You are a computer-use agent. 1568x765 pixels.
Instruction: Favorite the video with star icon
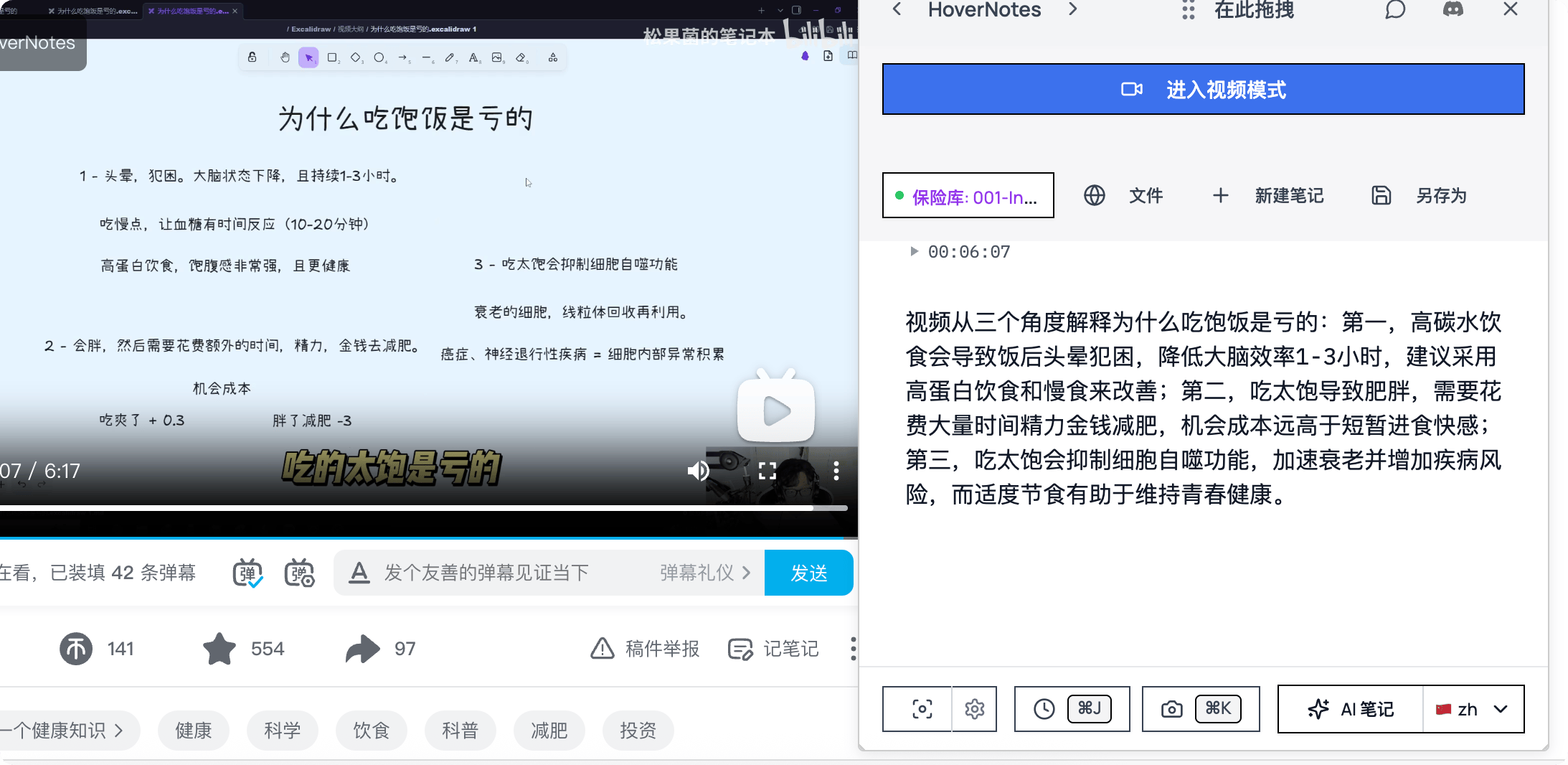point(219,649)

==

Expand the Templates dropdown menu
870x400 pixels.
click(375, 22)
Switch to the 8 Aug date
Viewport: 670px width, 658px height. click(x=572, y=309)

...

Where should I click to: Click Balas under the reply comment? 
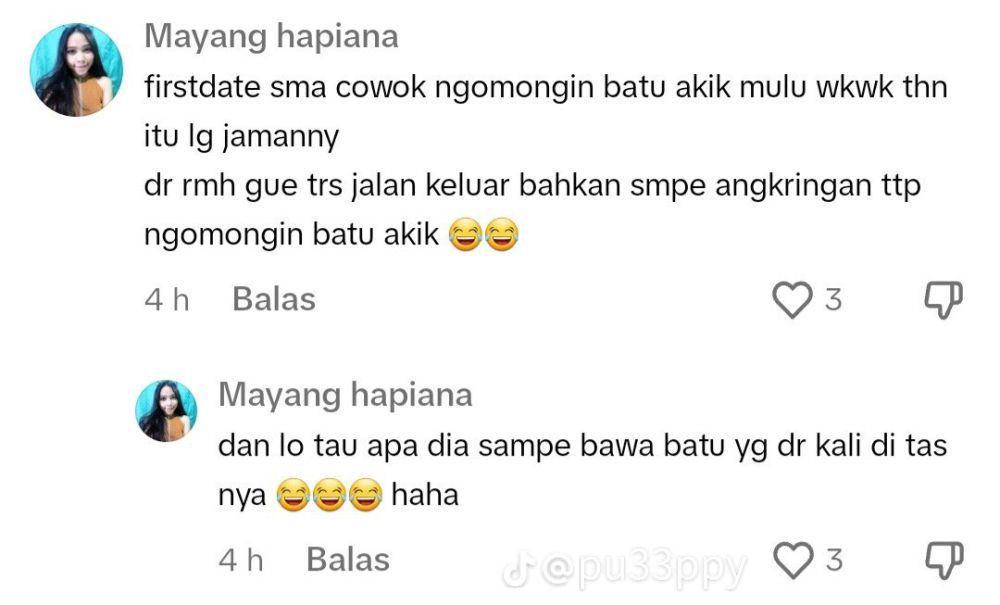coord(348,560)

TASK TO COMPLETE
Starting at the line that has "Where should I" and stopping after the line that has "coord(348,560)", write out that data again, requests included, with every coordinate in the answers shifted by -61. Leave the pictures out.

WRITTEN ANSWER
Where should I click to: Click Balas under the reply comment? 
coord(287,499)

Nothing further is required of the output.